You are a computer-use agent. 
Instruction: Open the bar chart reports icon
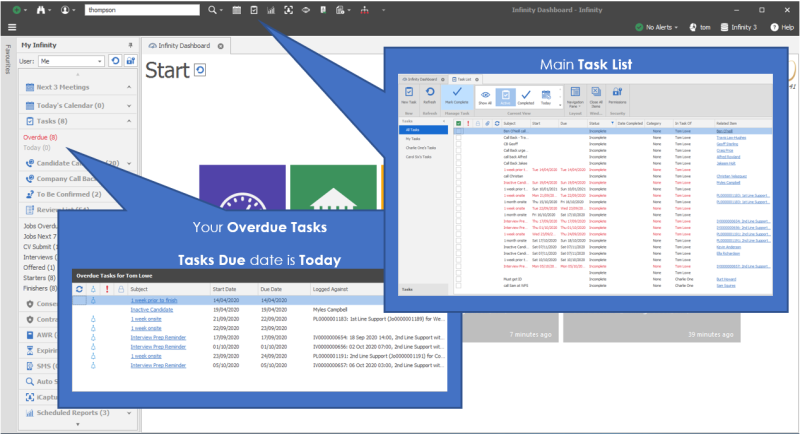coord(271,10)
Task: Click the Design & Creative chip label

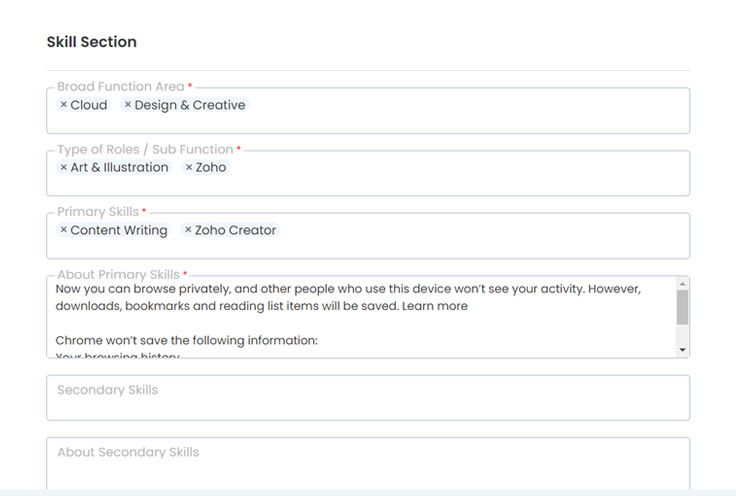Action: point(190,105)
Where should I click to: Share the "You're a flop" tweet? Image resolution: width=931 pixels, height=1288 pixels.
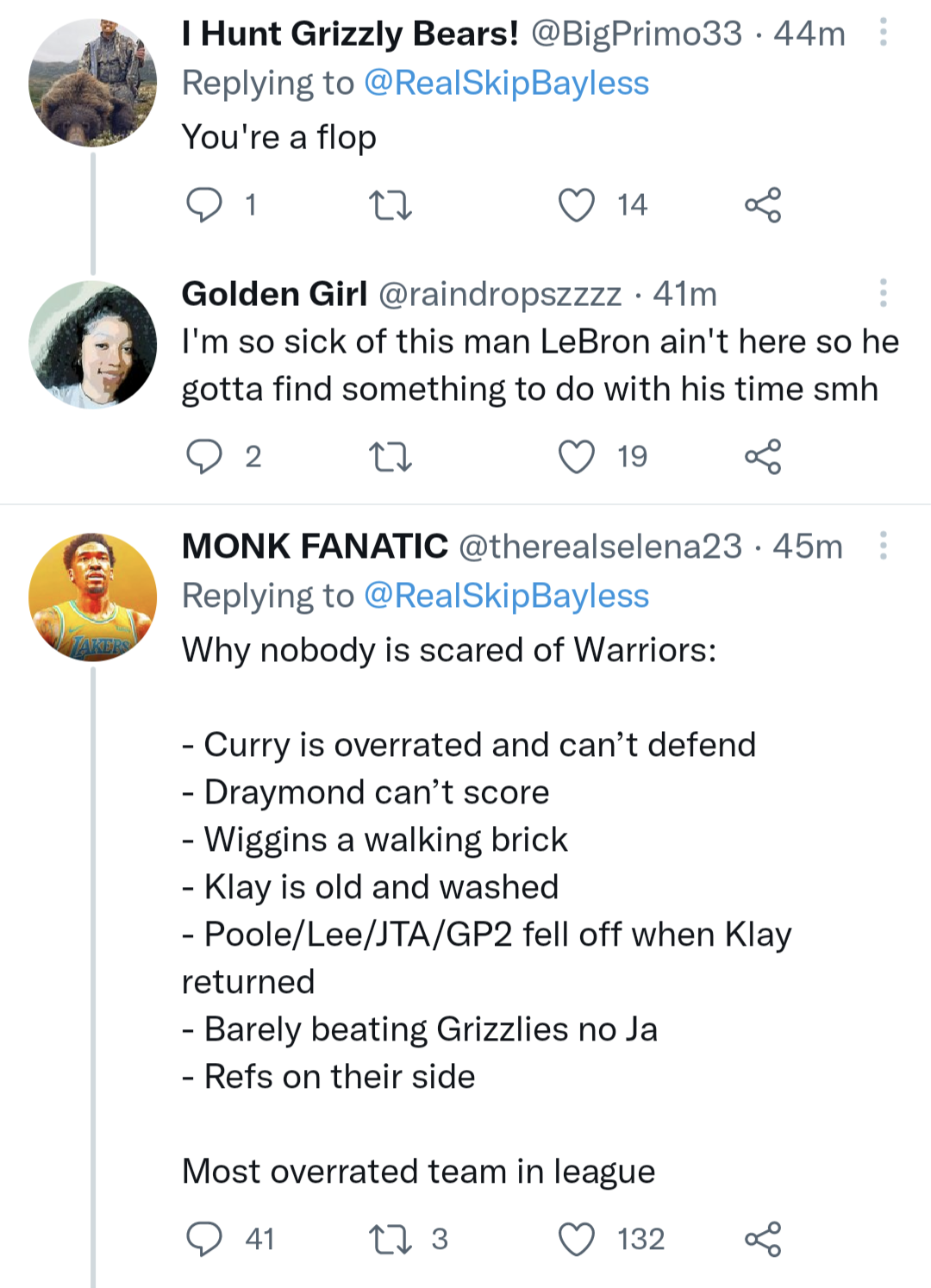[x=763, y=205]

* * * * *

Copy out exactly the lines from the one with "Where should I" through the end of the listing, both ends included, omitting any picture.

Where should I click to: Share the "You're a flop" tweet? Image resolution: width=931 pixels, height=1288 pixels.
[x=763, y=205]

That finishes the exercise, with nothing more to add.